WHAT YOU HAVE TO DO
Set down all the data again. Change nothing.

RECORDS FOR THIS EXERCISE

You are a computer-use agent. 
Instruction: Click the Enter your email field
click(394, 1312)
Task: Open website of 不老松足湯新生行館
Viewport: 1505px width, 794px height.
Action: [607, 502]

TASK ANSWER
You are a computer-use agent. 
Instruction: Click the Enter your email field
click(394, 1312)
Task: Open website of 不老松足湯新生行館
Viewport: 1505px width, 794px height.
Action: [607, 502]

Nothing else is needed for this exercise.